Robert L. Fairchild spends much of his time researching Immunology, Chemokine, T cell, Transplantation and Immune system. Immunology is closely attributed to Cytotoxic T cell in his study. His Chemokine study incorporates themes from Antiserum and Chemotaxis.
He has researched T cell in several fields, including Priming and Cellular infiltration. The concepts of his Transplantation study are interwoven with issues in Kidney, Cytokine, Macrophage inflammatory protein and Pathology. In his study, Sensitization, Allergic contact dermatitis, Effector and CD28 is inextricably linked to Hapten, which falls within the broad field of Immune system.

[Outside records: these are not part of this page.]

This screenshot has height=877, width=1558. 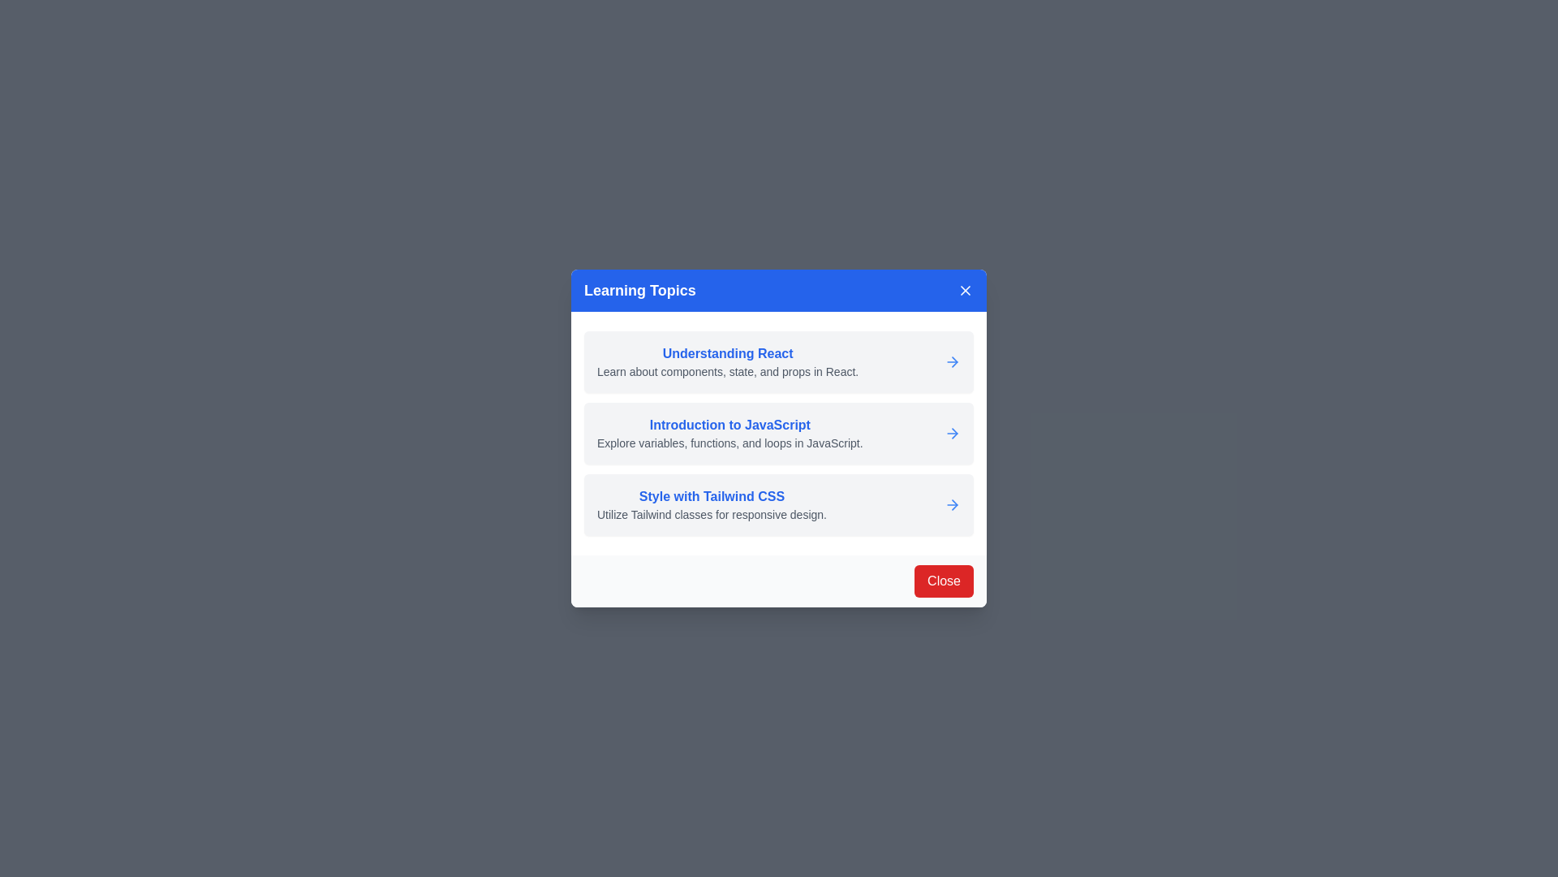 I want to click on the arrow icon located at the far right of the card titled 'Understanding React', so click(x=953, y=361).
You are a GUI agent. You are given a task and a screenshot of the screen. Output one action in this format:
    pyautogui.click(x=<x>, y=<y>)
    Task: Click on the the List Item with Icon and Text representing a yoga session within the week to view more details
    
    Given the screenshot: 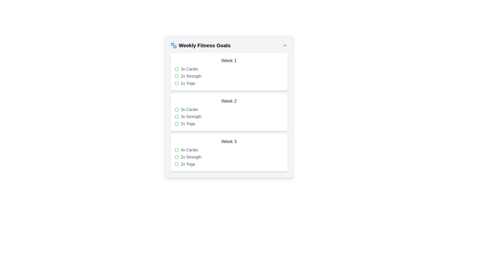 What is the action you would take?
    pyautogui.click(x=228, y=83)
    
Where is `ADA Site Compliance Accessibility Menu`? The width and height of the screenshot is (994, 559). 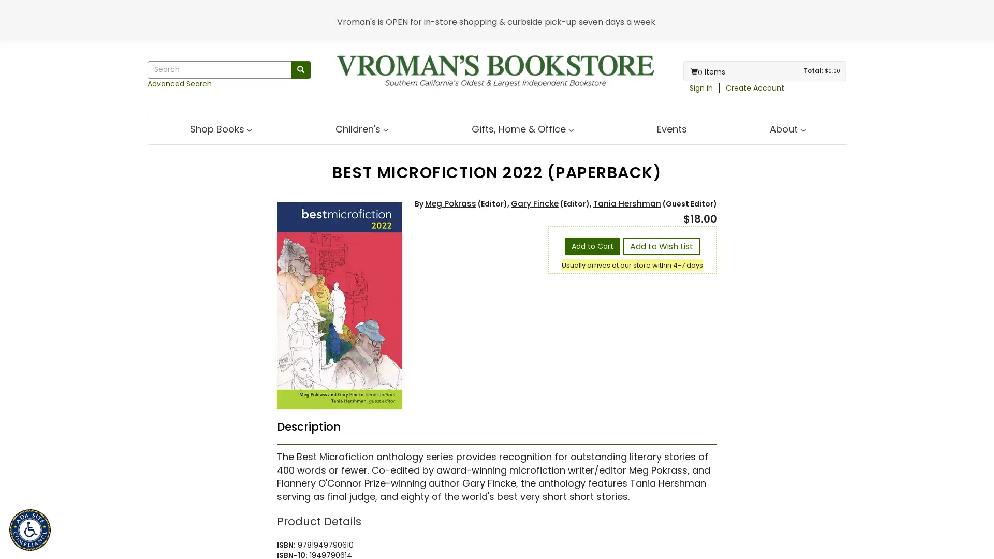 ADA Site Compliance Accessibility Menu is located at coordinates (30, 530).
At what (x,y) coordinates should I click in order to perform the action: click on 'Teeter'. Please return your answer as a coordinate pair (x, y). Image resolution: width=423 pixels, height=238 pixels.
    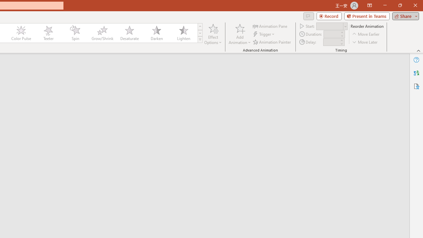
    Looking at the image, I should click on (48, 33).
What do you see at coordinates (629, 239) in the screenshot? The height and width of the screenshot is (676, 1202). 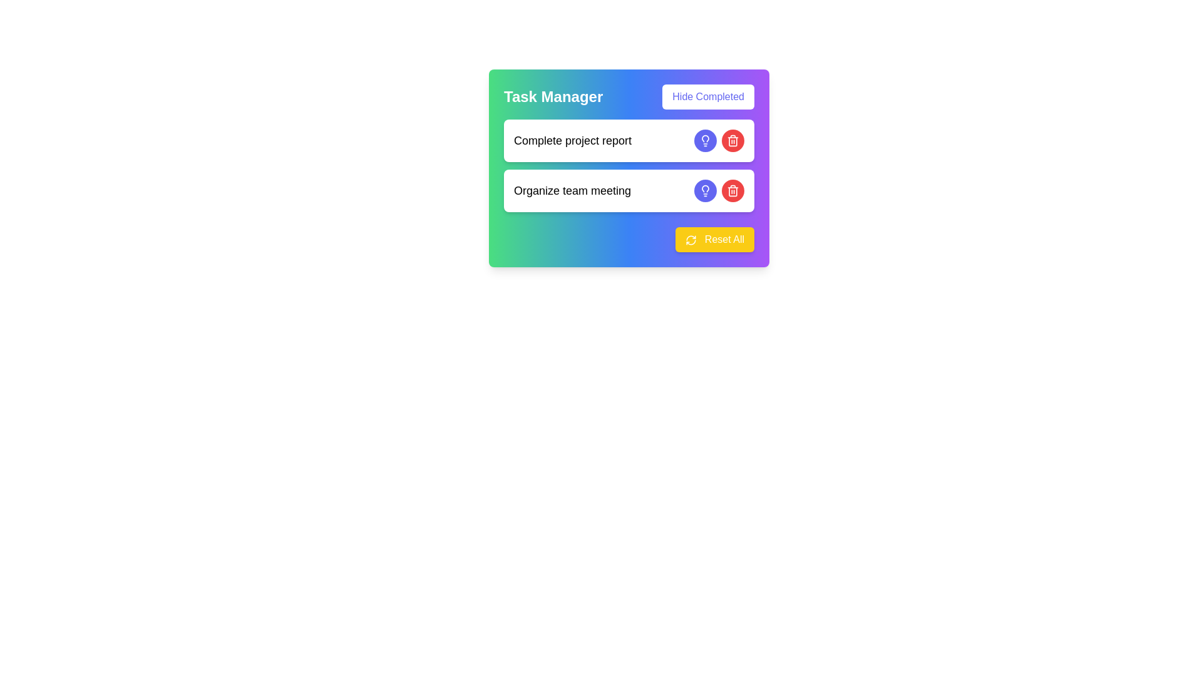 I see `the reset button located at the bottom right corner of the task manager interface` at bounding box center [629, 239].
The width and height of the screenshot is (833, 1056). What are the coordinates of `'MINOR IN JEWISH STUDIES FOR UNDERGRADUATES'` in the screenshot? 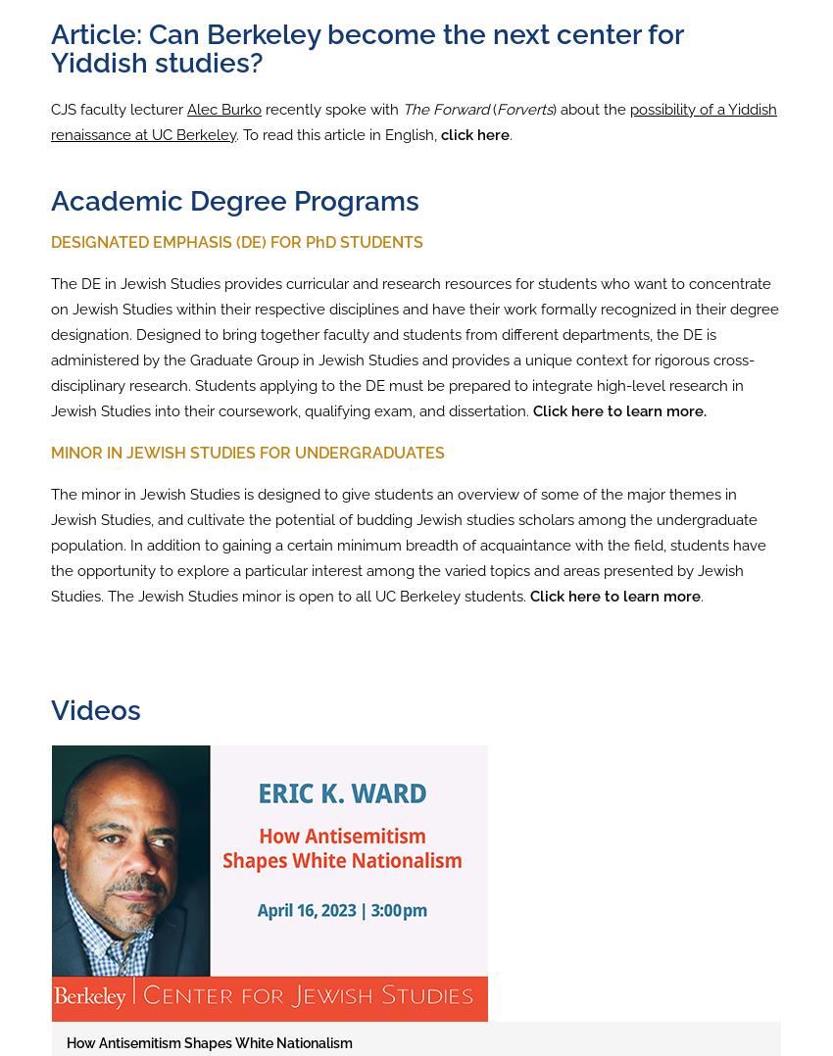 It's located at (247, 453).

His primary areas of study are Immunology, T cell, Cytotoxic T cell, Transplantation and CD8. Immunology is a component of his Chemokine, Immune system, Priming, IL-2 receptor and Major histocompatibility complex studies. His work deals with themes such as Cancer research, Dendritic cell, CD40 and Sensitization, which intersect with T cell.
His studies deal with areas such as Molecular biology and Cell biology as well as Cytotoxic T cell. The Transplantation study combines topics in areas such as Inflammation, Reperfusion injury and Pathology. His CD8 research includes elements of Adoptive cell transfer, Hapten, Interferon gamma and Antigen presentation.
Robert L. Fairchild mainly investigates Immunology, T cell, Transplantation, Inflammation and Cytotoxic T cell. His biological study spans a wide range of topics, including Kidney and Kidney transplantation. Robert L. Fairchild combines subjects such as Interleukin, Cancer research, Bone marrow and Immunosuppression with his study of T cell.
The study incorporates disciplines such as Endogeny, Cytokine, Immunity and Effector in addition to Transplantation. His work carried out in the field of Inflammation brings together such families of science as Adoptive cell transfer, MHC class I, Antigen and Cross reactive antibodies. His Cytotoxic T cell research is multidisciplinary, incorporating elements of Cardiac allograft, Mannan-binding lectin, Blockade, CD8 and Sensitization.
His scientific interests lie mostly in Immunology, T cell, Cytotoxic T cell, Transplantation and Kidney. As part of the same scientific family, Robert L. Fairchild usually focuses on Immunology, concentrating on Kidney transplantation and intersecting with Sensitization. His work in T cell addresses subjects such as Cancer research, which are connected to disciplines such as IL-2 receptor, Intestinal mucosa, Chemokine and Peripheral blood mononuclear cell.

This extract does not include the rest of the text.